Baca Juga: 7 Barang di Ruang Tamu yang Sebaiknya Dijauhkan Jika Punya Hewan Peliharaan
Teknologi ini memungkinkan protein, vitamin, serta asam lemak esensial tetap utuh dan lebih mudah diserap tubuh kucing. Dengan kata lain, nutrisi yang terkandung di dalam makanan tidak banyak mengalami kerusakan selama proses pengolahan.
Karena produk ini, MR. VET berhasil meraih Orange Dot Award 2026 untuk kategori Bioteknologi. Penghargaan yang diberikan kepada produk yang dinilai menghadirkan terobosan dalam bidang nutrisi, keamanan, dan inovasi kesehatan hewan peliharaan.
Tak hanya unggul dari sisi inovasi, produk ini juga mendapat sambutan positif dari pasar. Firma riset global Frost & Sullivan menobatkan MR.VET sebagai merek makanan kucing kering nomor satu di Asia Tenggara berdasarkan volume penjualan sepanjang 2025.
Di Indonesia, MR.VET berhasil menempati posisi teratas di platform TikTok dan Shopee. Popularitasnya juga terus meningkat di Vietnam dan Thailand, menjadikannya salah satu merek yang paling diperhitungkan di kawasan.
Di samping itu, anak usaha MR.VET, Bite of Wild juga membawa pulang penghargaan pada kategori Nutrisi berkat lini produk 42 Series. Produk yang terdiri dari P42, F42, dan K42 dikembangkan untuk membantu pola makan kucing dan anjing menjadi teratur.
Baca Juga: Ajak Pemilik Kucing Peliharaan Ciptakan Momen Kebersamaan, Ini Cara Purina Felix
Keunggulan utama 42 Series terletak pada formulanya yang mengandung hingga 92% bahan baku hewani. Produk ini juga memiliki kandungan protein kasar mencapai 42% yang berperan dalam mendukung pembentukan otot, energi, dan vitalitas hewan peliharaan.

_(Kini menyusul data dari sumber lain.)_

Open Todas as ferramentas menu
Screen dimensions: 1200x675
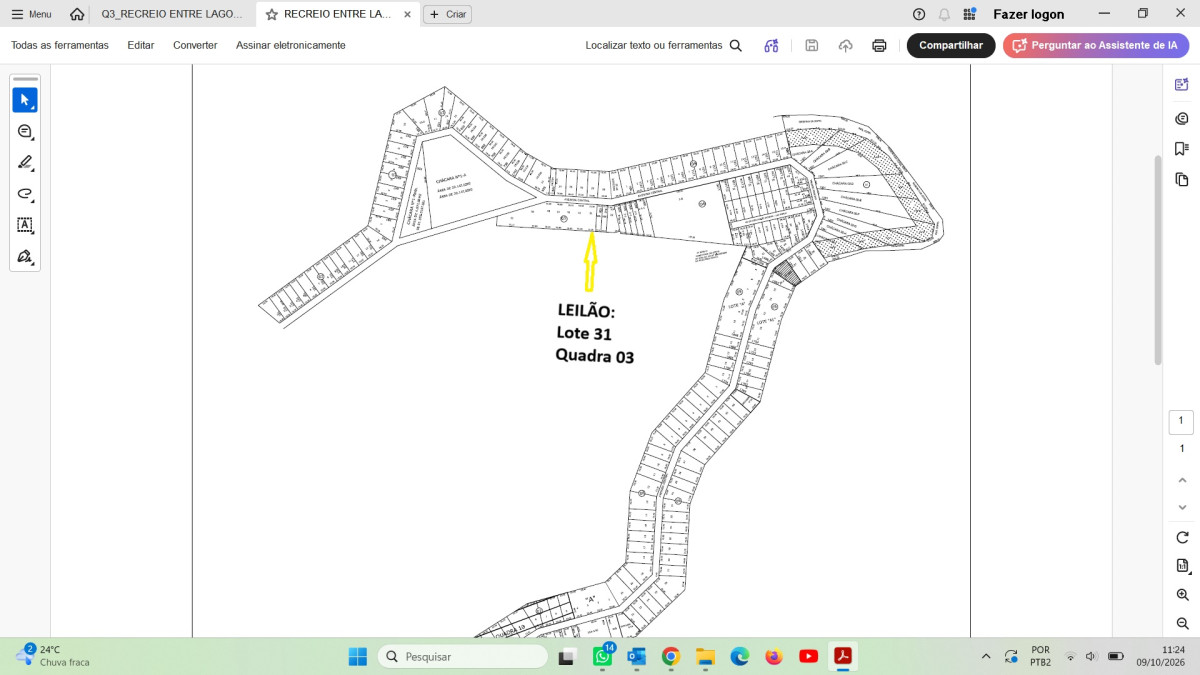pyautogui.click(x=60, y=45)
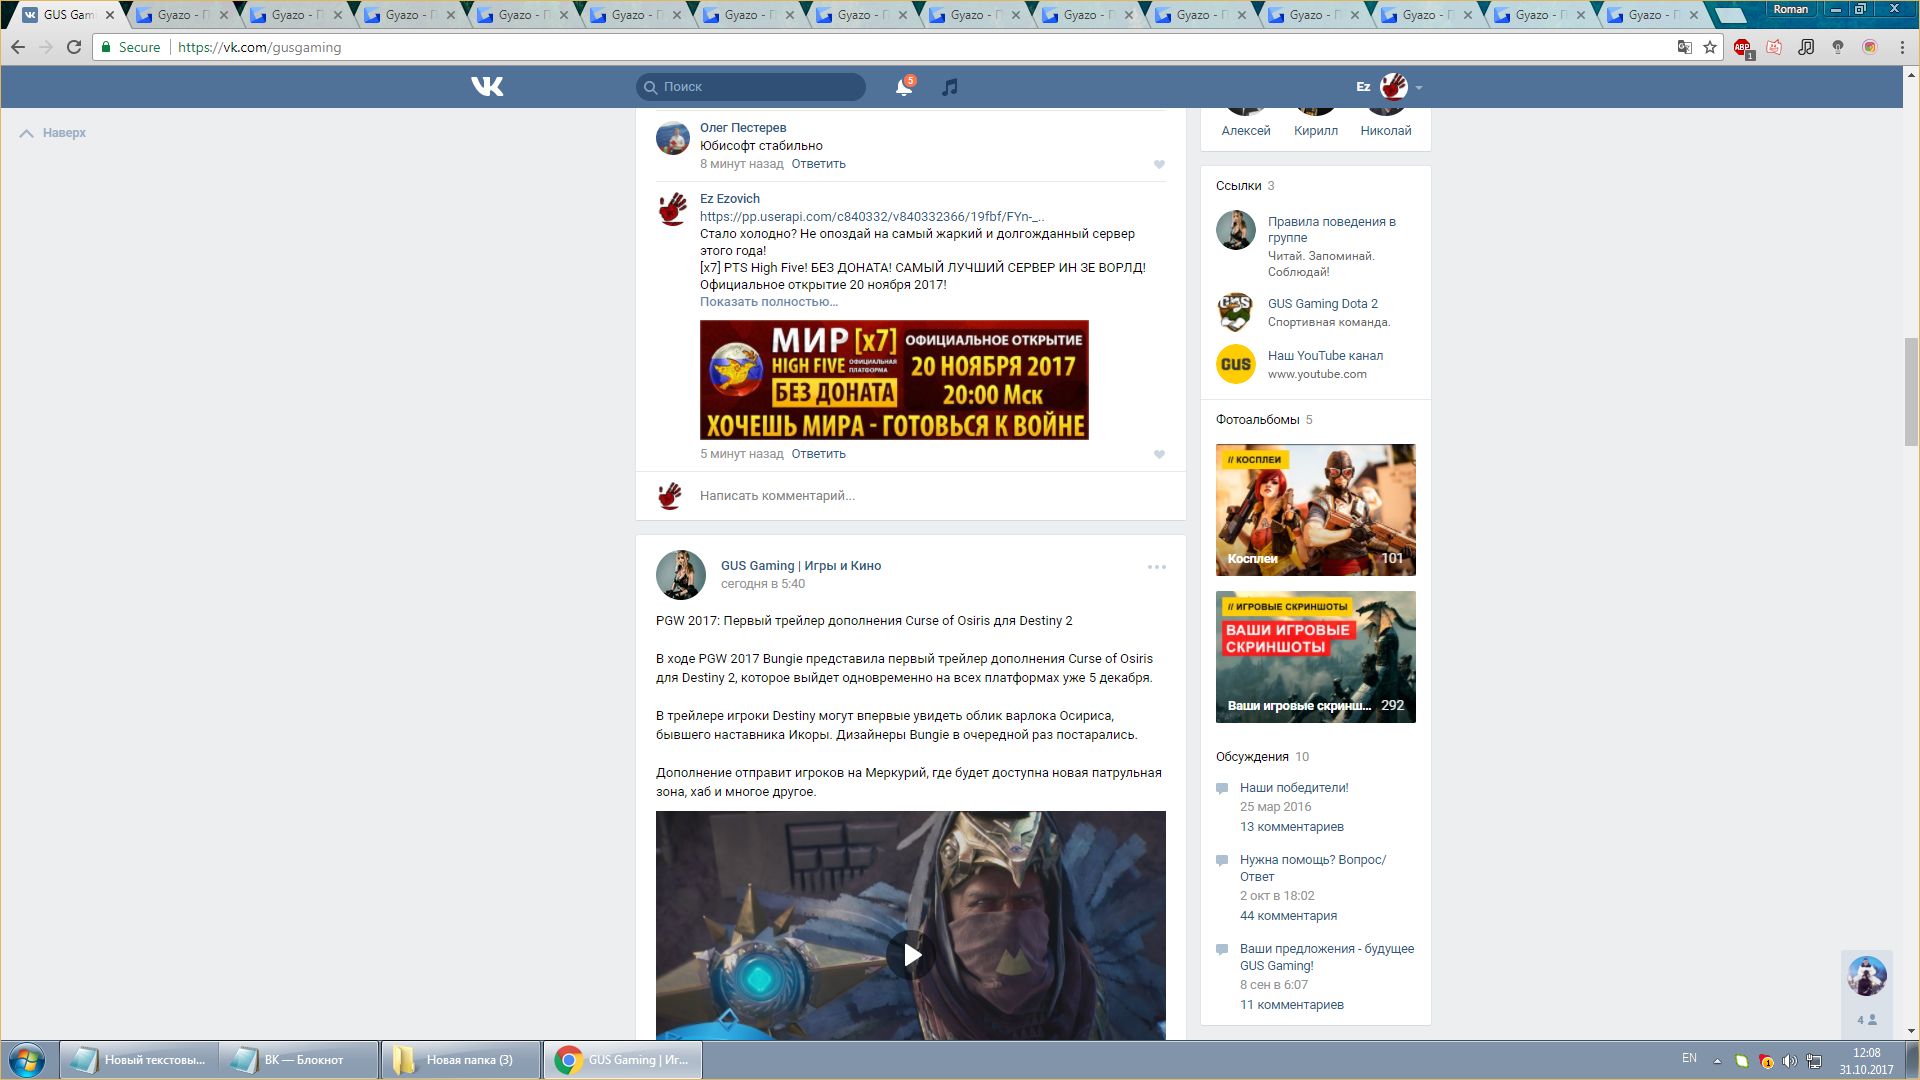Viewport: 1920px width, 1080px height.
Task: Open the Наш YouTube канал link
Action: (x=1325, y=356)
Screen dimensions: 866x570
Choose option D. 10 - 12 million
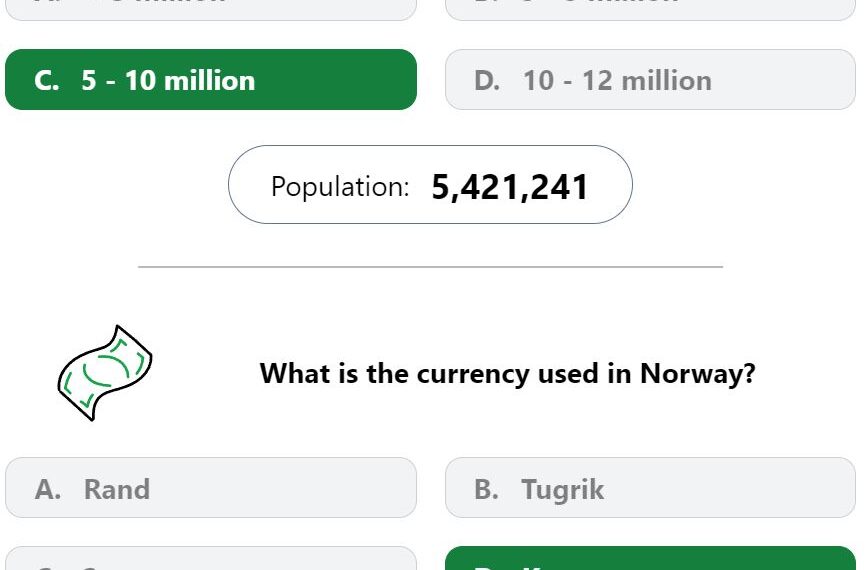pos(650,80)
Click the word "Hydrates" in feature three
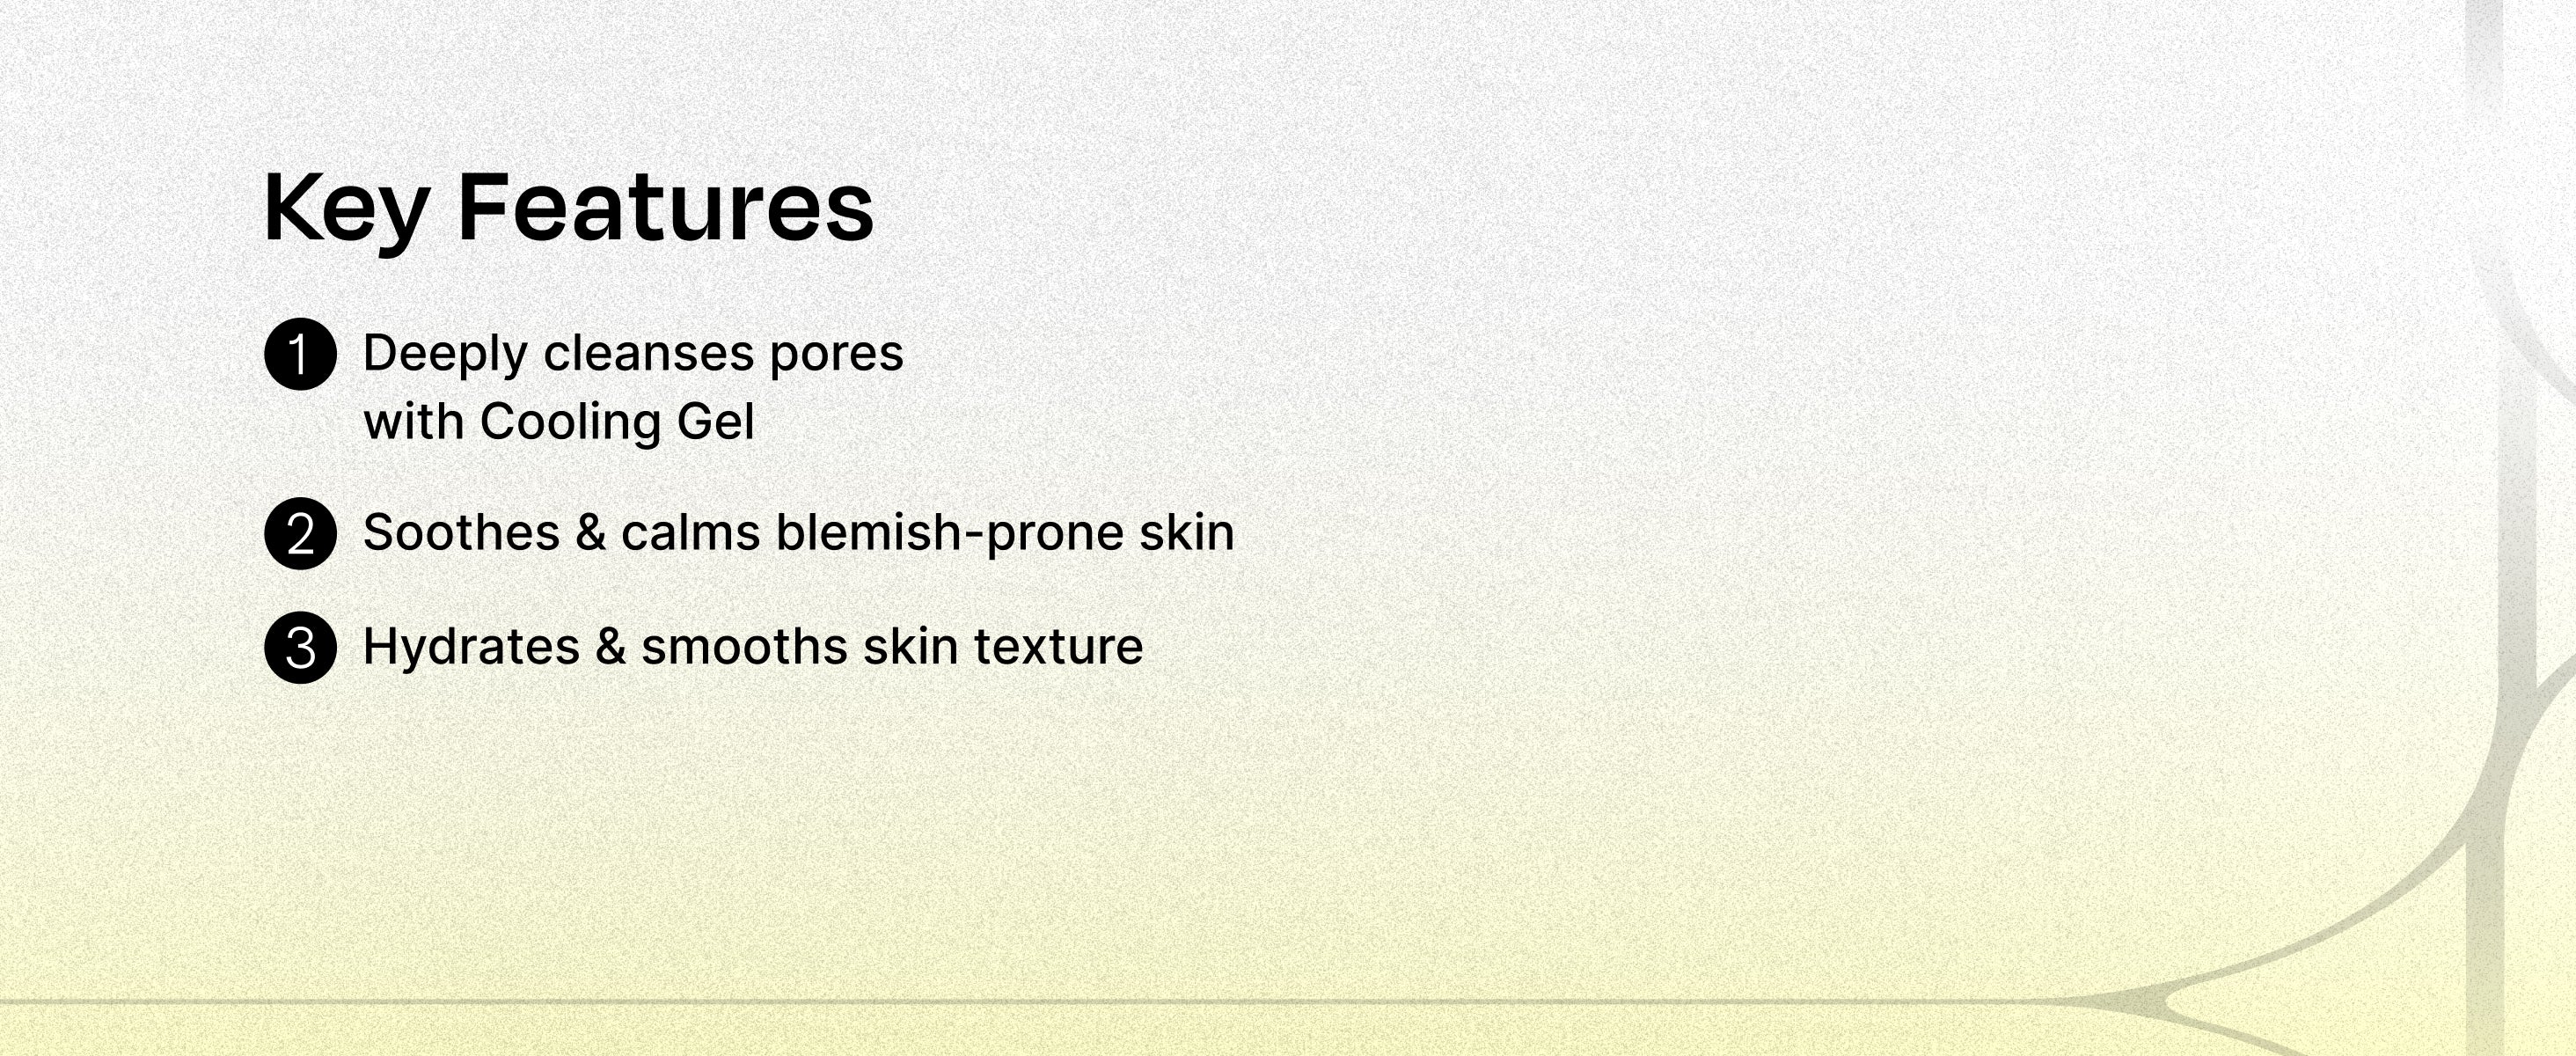Viewport: 2576px width, 1056px height. pyautogui.click(x=471, y=646)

Selain itu, seluruh lini produk dibuat tanpa biji-bijian (grain-free) dan bebas kandungan babi, sehingga dapat membantu mengurangi risiko pemicu alergi yang umum ditemukan pada sebagian hewan peliharaan.
"Kami berupaya meningkatkan standar kesehatan hewan peliharaan di pasar Asia," ujar Steve Bui, Co-Founder MR. VET dan Bite of Wild, dalam keterangan resminya, Kamis (25/6).
Kini, memberi makan anabul tidak lagi hanya soal mengisi perut, tetapi juga memastikan setiap asupan dirancang secara ilmiah untuk mendukung kesehatan mereka.
Bagi pawrents yang semakin peduli terhadap kualitas hidup hewan kesayangan, tren makanan berbasis sains seperti ini menunjukkan bahwa nutrisi yang tepat dapat menjadi salah satu fondasi penting untuk menjaga kesehatan anabul dalam jangka panjang.